What is expected. Repeat all of the entries, please, keeping each line exact.

Collected data.
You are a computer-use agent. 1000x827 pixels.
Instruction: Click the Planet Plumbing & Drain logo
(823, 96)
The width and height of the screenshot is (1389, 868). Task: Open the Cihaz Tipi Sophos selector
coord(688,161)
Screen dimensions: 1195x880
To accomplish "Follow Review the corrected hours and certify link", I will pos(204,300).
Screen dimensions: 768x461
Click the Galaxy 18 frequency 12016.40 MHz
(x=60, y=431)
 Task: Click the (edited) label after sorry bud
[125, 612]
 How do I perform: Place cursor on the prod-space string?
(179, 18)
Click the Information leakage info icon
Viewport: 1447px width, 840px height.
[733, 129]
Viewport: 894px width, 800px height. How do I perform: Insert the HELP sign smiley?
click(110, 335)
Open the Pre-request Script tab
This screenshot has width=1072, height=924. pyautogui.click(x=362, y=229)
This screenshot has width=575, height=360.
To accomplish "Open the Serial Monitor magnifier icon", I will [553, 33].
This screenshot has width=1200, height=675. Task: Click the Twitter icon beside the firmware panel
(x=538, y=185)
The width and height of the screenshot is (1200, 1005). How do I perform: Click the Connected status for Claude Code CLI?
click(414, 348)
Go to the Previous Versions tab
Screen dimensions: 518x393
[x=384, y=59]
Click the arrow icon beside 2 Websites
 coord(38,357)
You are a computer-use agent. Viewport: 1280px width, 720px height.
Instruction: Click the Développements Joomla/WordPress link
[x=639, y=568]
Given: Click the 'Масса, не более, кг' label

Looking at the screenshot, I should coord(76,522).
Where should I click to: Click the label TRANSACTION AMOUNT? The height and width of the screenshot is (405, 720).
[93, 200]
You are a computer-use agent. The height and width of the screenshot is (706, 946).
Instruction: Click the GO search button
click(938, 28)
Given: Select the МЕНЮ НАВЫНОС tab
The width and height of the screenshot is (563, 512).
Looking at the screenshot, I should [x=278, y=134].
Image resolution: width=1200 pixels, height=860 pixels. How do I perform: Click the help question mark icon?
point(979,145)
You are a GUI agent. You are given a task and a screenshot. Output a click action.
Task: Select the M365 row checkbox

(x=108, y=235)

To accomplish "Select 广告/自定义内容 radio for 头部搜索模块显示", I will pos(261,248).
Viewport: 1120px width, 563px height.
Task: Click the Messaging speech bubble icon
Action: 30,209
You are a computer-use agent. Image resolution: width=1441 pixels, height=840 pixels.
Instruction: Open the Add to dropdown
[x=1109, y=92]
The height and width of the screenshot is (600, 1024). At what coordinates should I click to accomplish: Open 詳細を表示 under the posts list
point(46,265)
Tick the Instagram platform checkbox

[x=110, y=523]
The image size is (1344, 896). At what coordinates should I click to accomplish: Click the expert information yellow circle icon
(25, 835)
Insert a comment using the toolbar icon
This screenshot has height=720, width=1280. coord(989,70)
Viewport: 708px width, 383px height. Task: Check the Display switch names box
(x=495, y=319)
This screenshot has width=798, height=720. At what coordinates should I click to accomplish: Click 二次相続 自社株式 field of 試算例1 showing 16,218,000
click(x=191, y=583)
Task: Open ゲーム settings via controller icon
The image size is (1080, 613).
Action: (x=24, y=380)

Solution.
You are a computer-use agent. 1000x827 pixels.
Instruction: Click the Planet Plumbing & Drain logo
(823, 96)
The width and height of the screenshot is (1389, 868). Task: Open the Cihaz Tipi Sophos selector
coord(688,161)
Screen dimensions: 1195x880
To accomplish "Follow Review the corrected hours and certify link", I will pos(204,300).
Screen dimensions: 768x461
Click the Galaxy 18 frequency 12016.40 MHz
(x=60, y=431)
 Task: Click the (edited) label after sorry bud
[125, 612]
 How do I perform: Place cursor on the prod-space string?
(179, 18)
Click the Information leakage info icon
Viewport: 1447px width, 840px height.
[733, 129]
Viewport: 894px width, 800px height. How do I perform: Insert the HELP sign smiley?
click(110, 335)
Open the Pre-request Script tab
This screenshot has width=1072, height=924. pyautogui.click(x=362, y=229)
This screenshot has width=575, height=360.
To accomplish "Open the Serial Monitor magnifier icon", I will [553, 33].
This screenshot has width=1200, height=675. Task: Click the Twitter icon beside the firmware panel
(x=538, y=185)
The width and height of the screenshot is (1200, 1005). How do I perform: Click the Connected status for Claude Code CLI?
click(414, 348)
Go to the Previous Versions tab
Screen dimensions: 518x393
[x=384, y=59]
Click the arrow icon beside 2 Websites
 coord(38,357)
You are a computer-use agent. Viewport: 1280px width, 720px height.
Instruction: Click the Développements Joomla/WordPress link
[x=639, y=568]
Given: Click the 'Масса, не более, кг' label

Looking at the screenshot, I should coord(76,522).
Where should I click to: Click the label TRANSACTION AMOUNT? The height and width of the screenshot is (405, 720).
[93, 200]
You are a computer-use agent. The height and width of the screenshot is (706, 946).
Instruction: Click the GO search button
click(938, 28)
Given: Select the МЕНЮ НАВЫНОС tab
The width and height of the screenshot is (563, 512).
Looking at the screenshot, I should [x=278, y=134].
Image resolution: width=1200 pixels, height=860 pixels. How do I perform: Click the help question mark icon?
point(979,145)
You are a GUI agent. You are given a task and a screenshot. Output a click action.
Task: Select the M365 row checkbox

(x=108, y=235)

To accomplish "Select 广告/自定义内容 radio for 头部搜索模块显示", I will pos(261,248).
Viewport: 1120px width, 563px height.
Task: Click the Messaging speech bubble icon
Action: 30,209
You are a computer-use agent. Image resolution: width=1441 pixels, height=840 pixels.
Instruction: Open the Add to dropdown
[x=1109, y=92]
The height and width of the screenshot is (600, 1024). At what coordinates should I click to accomplish: Open 詳細を表示 under the posts list
point(46,265)
Tick the Instagram platform checkbox

[x=110, y=523]
The image size is (1344, 896). At what coordinates should I click to accomplish: Click the expert information yellow circle icon
(25, 835)
Insert a comment using the toolbar icon
This screenshot has height=720, width=1280. coord(989,70)
Viewport: 708px width, 383px height. Task: Check the Display switch names box
(x=495, y=319)
This screenshot has width=798, height=720. At what coordinates should I click to accomplish: Click 二次相続 自社株式 field of 試算例1 showing 16,218,000
click(x=191, y=583)
Task: Open ゲーム settings via controller icon
The image size is (1080, 613).
Action: (x=24, y=380)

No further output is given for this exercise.